_Written task_:
Quote the whole listing below line for line, changing nothing.

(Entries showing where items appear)
====
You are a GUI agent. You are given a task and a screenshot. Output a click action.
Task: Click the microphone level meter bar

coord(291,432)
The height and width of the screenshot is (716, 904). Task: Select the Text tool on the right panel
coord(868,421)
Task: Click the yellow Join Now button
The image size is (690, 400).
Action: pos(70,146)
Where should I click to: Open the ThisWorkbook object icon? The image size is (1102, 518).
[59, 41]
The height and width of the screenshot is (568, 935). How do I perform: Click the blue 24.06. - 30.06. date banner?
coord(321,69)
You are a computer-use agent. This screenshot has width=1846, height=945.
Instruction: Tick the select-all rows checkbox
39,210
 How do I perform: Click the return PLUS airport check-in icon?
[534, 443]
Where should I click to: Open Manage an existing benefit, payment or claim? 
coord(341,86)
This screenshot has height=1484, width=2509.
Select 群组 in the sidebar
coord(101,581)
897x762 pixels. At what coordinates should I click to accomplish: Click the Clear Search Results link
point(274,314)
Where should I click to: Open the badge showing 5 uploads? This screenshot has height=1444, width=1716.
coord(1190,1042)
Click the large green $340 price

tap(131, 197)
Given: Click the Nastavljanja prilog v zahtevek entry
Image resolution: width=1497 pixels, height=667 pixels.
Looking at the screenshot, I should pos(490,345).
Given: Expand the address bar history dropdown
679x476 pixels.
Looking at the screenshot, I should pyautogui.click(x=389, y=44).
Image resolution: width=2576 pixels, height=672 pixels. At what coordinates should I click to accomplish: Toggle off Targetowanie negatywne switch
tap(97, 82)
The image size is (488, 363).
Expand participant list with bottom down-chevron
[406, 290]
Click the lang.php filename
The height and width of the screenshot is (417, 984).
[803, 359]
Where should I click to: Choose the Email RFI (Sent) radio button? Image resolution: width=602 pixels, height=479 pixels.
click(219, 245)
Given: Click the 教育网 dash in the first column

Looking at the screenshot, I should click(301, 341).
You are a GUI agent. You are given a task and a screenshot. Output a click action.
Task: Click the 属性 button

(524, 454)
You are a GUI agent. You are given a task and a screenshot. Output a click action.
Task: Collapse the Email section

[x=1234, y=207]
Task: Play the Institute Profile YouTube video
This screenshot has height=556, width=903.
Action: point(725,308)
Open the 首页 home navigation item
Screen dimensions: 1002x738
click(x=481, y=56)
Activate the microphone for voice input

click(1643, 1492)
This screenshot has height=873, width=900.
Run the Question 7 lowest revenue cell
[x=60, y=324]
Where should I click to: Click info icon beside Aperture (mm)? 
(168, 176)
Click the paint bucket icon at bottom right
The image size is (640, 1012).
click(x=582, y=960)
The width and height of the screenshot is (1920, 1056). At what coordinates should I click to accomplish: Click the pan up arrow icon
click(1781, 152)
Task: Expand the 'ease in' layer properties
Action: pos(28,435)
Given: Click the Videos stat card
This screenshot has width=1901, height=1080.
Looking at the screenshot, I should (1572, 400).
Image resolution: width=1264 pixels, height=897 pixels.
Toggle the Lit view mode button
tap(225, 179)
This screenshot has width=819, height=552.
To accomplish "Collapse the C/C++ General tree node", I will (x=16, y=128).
====
_Result for this task_:
You are a GUI agent. You are given a task and a screenshot. Output a click action.
Task: Click the microphone level meter bar

coord(291,432)
The height and width of the screenshot is (716, 904). Task: Select the Text tool on the right panel
coord(868,421)
Task: Click the yellow Join Now button
The image size is (690, 400).
Action: pos(70,146)
Where should I click to: Open the ThisWorkbook object icon? The image size is (1102, 518).
[59, 41]
The height and width of the screenshot is (568, 935). How do I perform: Click the blue 24.06. - 30.06. date banner?
coord(321,69)
You are a computer-use agent. This screenshot has width=1846, height=945.
Instruction: Tick the select-all rows checkbox
39,210
 How do I perform: Click the return PLUS airport check-in icon?
[534, 443]
Where should I click to: Open Manage an existing benefit, payment or claim? 
coord(341,86)
This screenshot has height=1484, width=2509.
Select 群组 in the sidebar
coord(101,581)
897x762 pixels. At what coordinates should I click to accomplish: Click the Clear Search Results link
point(274,314)
Where should I click to: Open the badge showing 5 uploads? This screenshot has height=1444, width=1716.
coord(1190,1042)
Click the large green $340 price

tap(131, 197)
Given: Click the Nastavljanja prilog v zahtevek entry
Image resolution: width=1497 pixels, height=667 pixels.
Looking at the screenshot, I should pos(490,345).
Given: Expand the address bar history dropdown
679x476 pixels.
Looking at the screenshot, I should pyautogui.click(x=389, y=44).
Image resolution: width=2576 pixels, height=672 pixels. At what coordinates should I click to accomplish: Toggle off Targetowanie negatywne switch
tap(97, 82)
The image size is (488, 363).
Expand participant list with bottom down-chevron
[406, 290]
Click the lang.php filename
The height and width of the screenshot is (417, 984).
[803, 359]
Where should I click to: Choose the Email RFI (Sent) radio button? Image resolution: width=602 pixels, height=479 pixels.
click(219, 245)
Given: Click the 教育网 dash in the first column

Looking at the screenshot, I should click(301, 341).
You are a GUI agent. You are given a task and a screenshot. Output a click action.
Task: Click the 属性 button

(524, 454)
You are a GUI agent. You are given a task and a screenshot. Output a click action.
Task: Collapse the Email section

[x=1234, y=207]
Task: Play the Institute Profile YouTube video
This screenshot has height=556, width=903.
Action: point(725,308)
Open the 首页 home navigation item
Screen dimensions: 1002x738
click(x=481, y=56)
Activate the microphone for voice input

click(1643, 1492)
This screenshot has height=873, width=900.
Run the Question 7 lowest revenue cell
[x=60, y=324]
Where should I click to: Click info icon beside Aperture (mm)? 
(168, 176)
Click the paint bucket icon at bottom right
The image size is (640, 1012).
click(x=582, y=960)
The width and height of the screenshot is (1920, 1056). At what coordinates should I click to accomplish: Click the pan up arrow icon
click(1781, 152)
Task: Expand the 'ease in' layer properties
Action: pos(28,435)
Given: Click the Videos stat card
This screenshot has width=1901, height=1080.
Looking at the screenshot, I should (1572, 400).
Image resolution: width=1264 pixels, height=897 pixels.
Toggle the Lit view mode button
tap(225, 179)
This screenshot has width=819, height=552.
To accomplish "Collapse the C/C++ General tree node", I will (x=16, y=128).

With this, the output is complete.